What is required>
Look through the entries and report how many lines include the word "height". Give the number alone.

[Dataset items]

+++++

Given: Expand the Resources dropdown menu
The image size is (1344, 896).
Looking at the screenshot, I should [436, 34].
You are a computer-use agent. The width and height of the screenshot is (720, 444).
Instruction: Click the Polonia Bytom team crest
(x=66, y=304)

+++++

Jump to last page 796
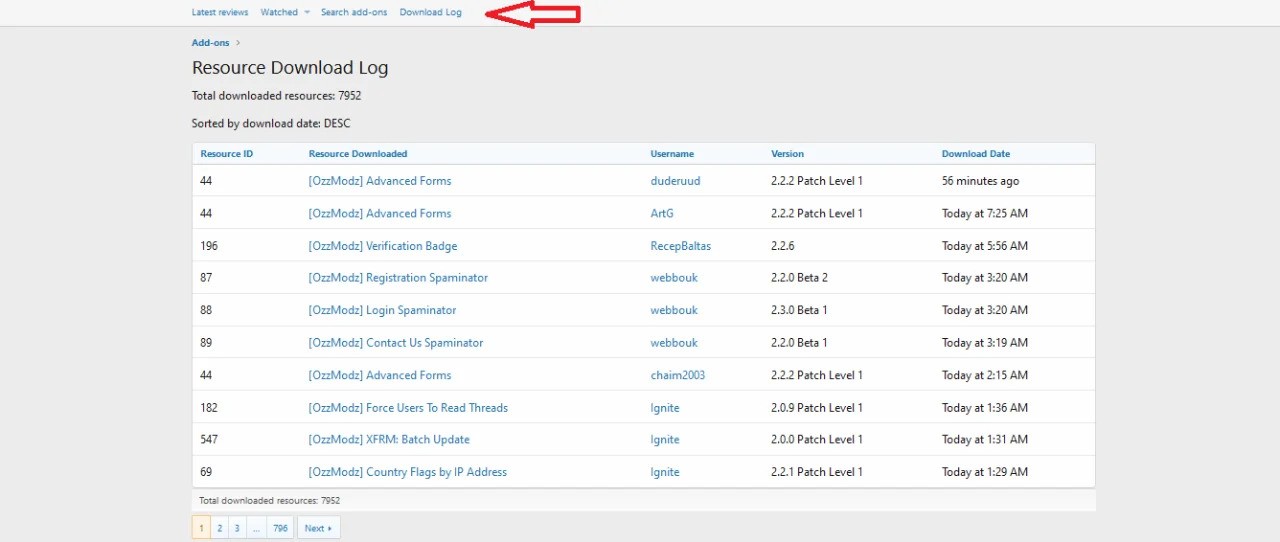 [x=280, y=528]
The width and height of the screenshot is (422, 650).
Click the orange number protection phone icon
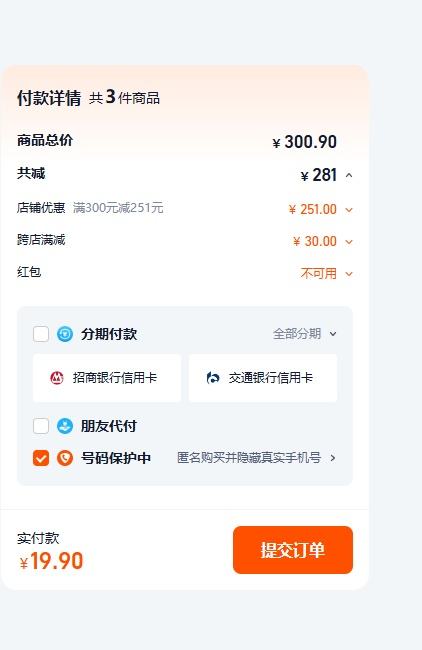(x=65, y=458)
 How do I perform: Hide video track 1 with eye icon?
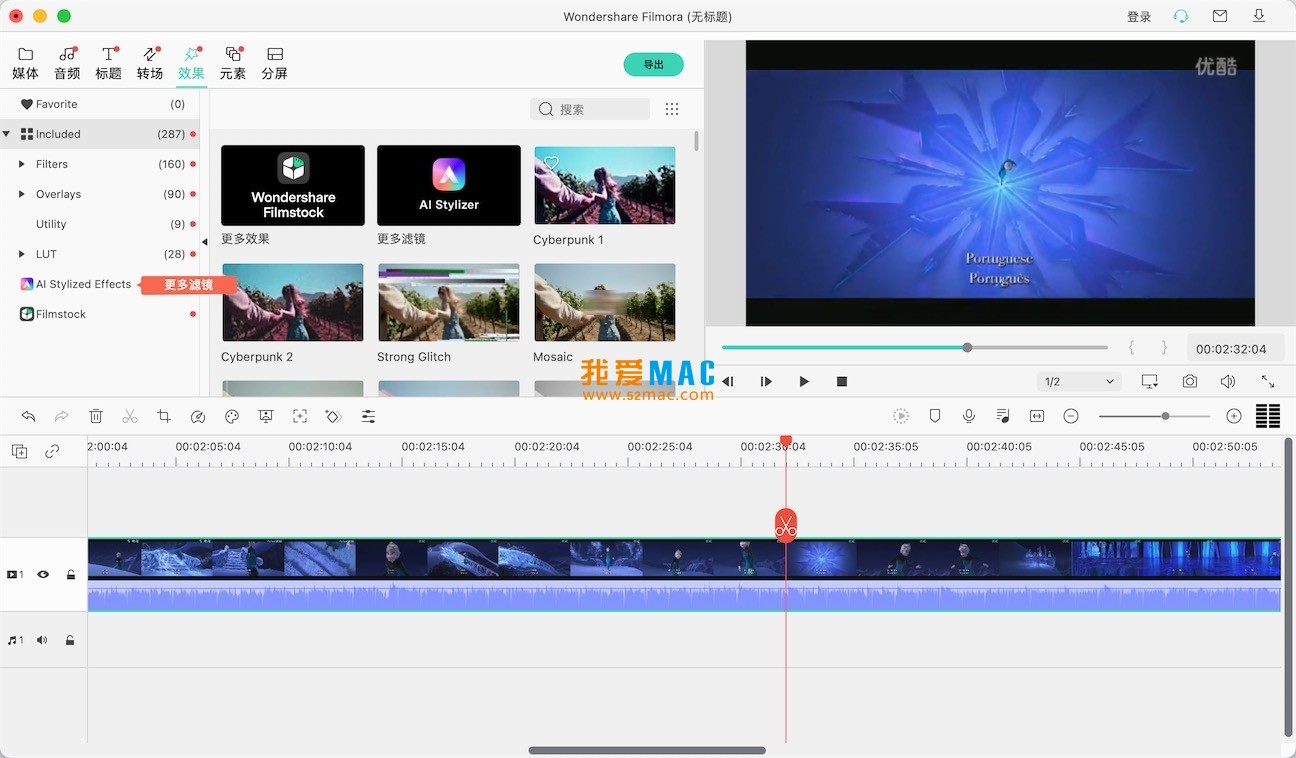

+++++

Written reply>
2